Carstairs had now answered the question I had put to him some 4,680 words before. I now understood how Sauerbier had come to be demoted; but I was still ignorant of the steps that had led to his sticky end in the monkey house. Luckily, Carstairs was well informed on that topic, too.

‘Picture to yourself the disgraced conductor showing up for his first day of work. Instead of the elegant silk jumper he had worn to rehearsals, he was clad in a suit of scruffy bleu de travail. The observant capuchins recognised it as the uniform that Sauerbier had inherited from a former employee: their sharp eyes caught sight of burn-marks on the sleeves left by ash from the last man’s Gauloise, and their keen sense of smell detected the trace of black Algerian tobacco beneath the reek of Sauerbier’s flowery after-shave. A shriek of triumphant derision went up from their cage, and within moments, all the other denizens of the house knew that a new human being had been given over to them. From the pigmy marmosets at one extreme to the great strapping mandrills at the other, by way of the gibbons, gorillas, chimpanzees and bonobos, not to mention the macaques and orangutans, an indescribable clamour arose, a true cacophony of grunts, squeals, bellows and chest-thumping, all laced with the intelligible message of bestial satisfaction, of savage joy in the possession of a new plaything.

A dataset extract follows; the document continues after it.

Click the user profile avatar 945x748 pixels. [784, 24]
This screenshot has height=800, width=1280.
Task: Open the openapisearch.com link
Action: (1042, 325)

‘Even Sauerbier’s arrogance was shaken by the hostility of his reception. His legs shook, and he groped for the chair on which he had been told he might sit at intervals. The hellish din still beat about his ears, and he sank his head in his hands, digesting the fact of his damnation. A half-chewed banana landed at his feet; he looked up to find the rufous gibbon that had flung it at him clinging to the bars of its cage, gloating eagerly as it waited for his reaction. The creature was possessed by the same spirit of heartless curiosity that children exhibit when they taunt the monkeys in the zoo. “ ‘As flies to wanton boys . . .’ ” Sauerbier groaned; and picked up his bucket. It was time to slop out the cages.’

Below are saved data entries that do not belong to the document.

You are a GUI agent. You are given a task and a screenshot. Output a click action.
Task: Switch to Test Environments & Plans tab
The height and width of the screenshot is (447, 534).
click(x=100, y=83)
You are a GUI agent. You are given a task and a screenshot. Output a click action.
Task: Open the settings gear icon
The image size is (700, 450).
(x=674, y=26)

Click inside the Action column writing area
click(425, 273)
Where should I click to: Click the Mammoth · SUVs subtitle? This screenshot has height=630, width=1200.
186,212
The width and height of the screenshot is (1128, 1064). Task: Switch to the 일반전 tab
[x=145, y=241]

‘I’m surprised he submitted to his punishment so tamely,’ I remarked. ‘With all his faults, Sauerbier was a man of spirit.’

‘Ah,’ replied Carstairs, ‘that’s where the judge—the judges, I mean—showed their ingenuity. They anticipated that he would not embrace the wholesome spirit that informed their sentence. Does an alcoholic willingly accept a glass of warm milk in place of his tipple? So they added a back-up measure and made sure he felt its teeth. If he refused to carry out his duties in the monkey house, Sauerbier would instead be sent to live among very old people who would drag him down with them into the grave.’

‘Good Lord!’

‘Yes. One can hardly imagine a worse fate,’ Carstairs shuddered. ‘So, much to the monkeys’ surprise, the new attendant quietly bore all the fruits and insults they hurled at him. He went stoically about his business, harried by screeches, battered by mangoes and coconuts, bullied by the occasional marmoset that sprang onto his back and pulled his ears. For almost a week, the prospect of slow death in an old folks’ home kept his resentment in check.’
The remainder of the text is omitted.